Extracted entries below:

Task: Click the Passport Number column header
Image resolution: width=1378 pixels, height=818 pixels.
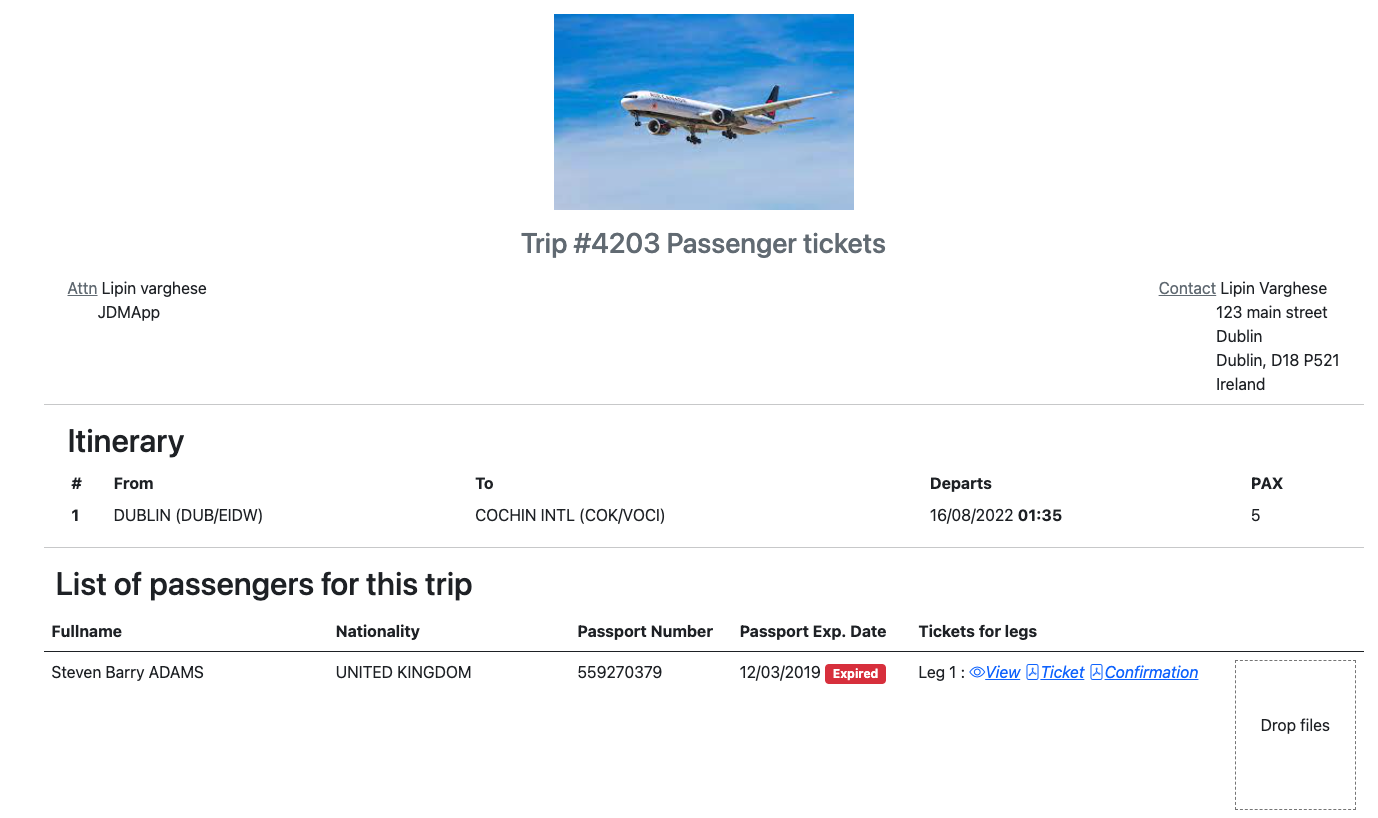Action: [645, 632]
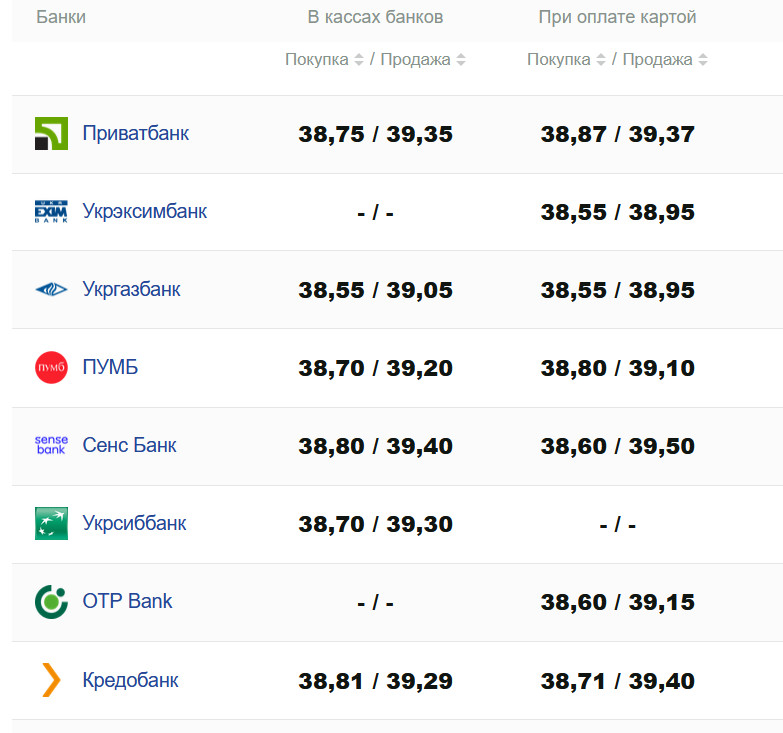Click the Kredobank orange chevron logo
Image resolution: width=783 pixels, height=733 pixels.
pos(51,681)
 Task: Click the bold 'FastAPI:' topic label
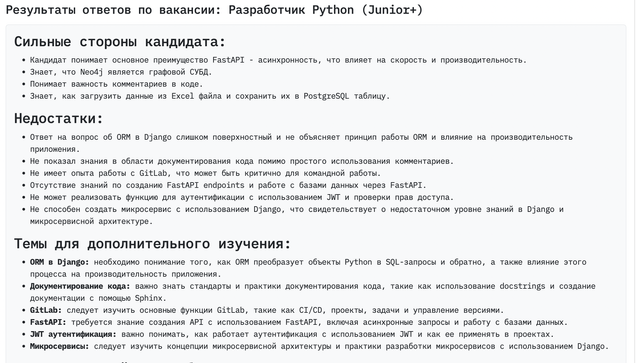coord(48,322)
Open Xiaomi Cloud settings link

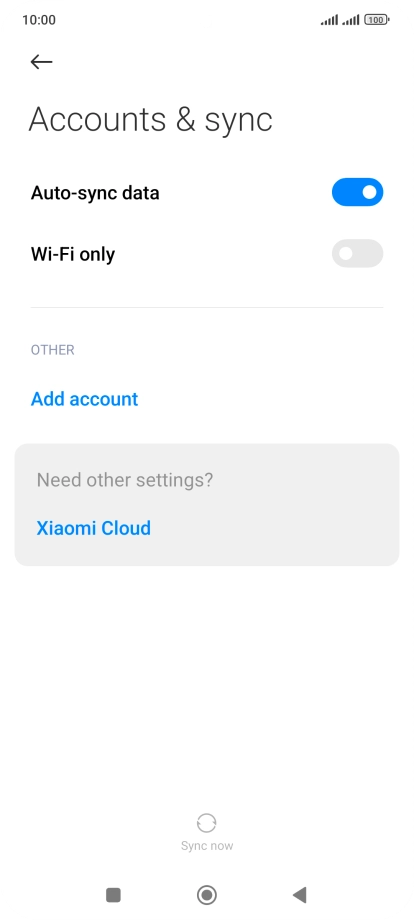tap(94, 528)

End of Extracted entries.

» **About this task**:
Repeat the entries verbatim; no pictures.

» **Result of this task**:
Task: Click the Passport Number column header
Image resolution: width=1378 pixels, height=818 pixels.
Action: [645, 632]
Click the Kredobank orange chevron logo
Image resolution: width=783 pixels, height=733 pixels.
pos(51,681)
 Task: Click the bold 'FastAPI:' topic label
coord(48,322)
Open Xiaomi Cloud settings link

tap(94, 528)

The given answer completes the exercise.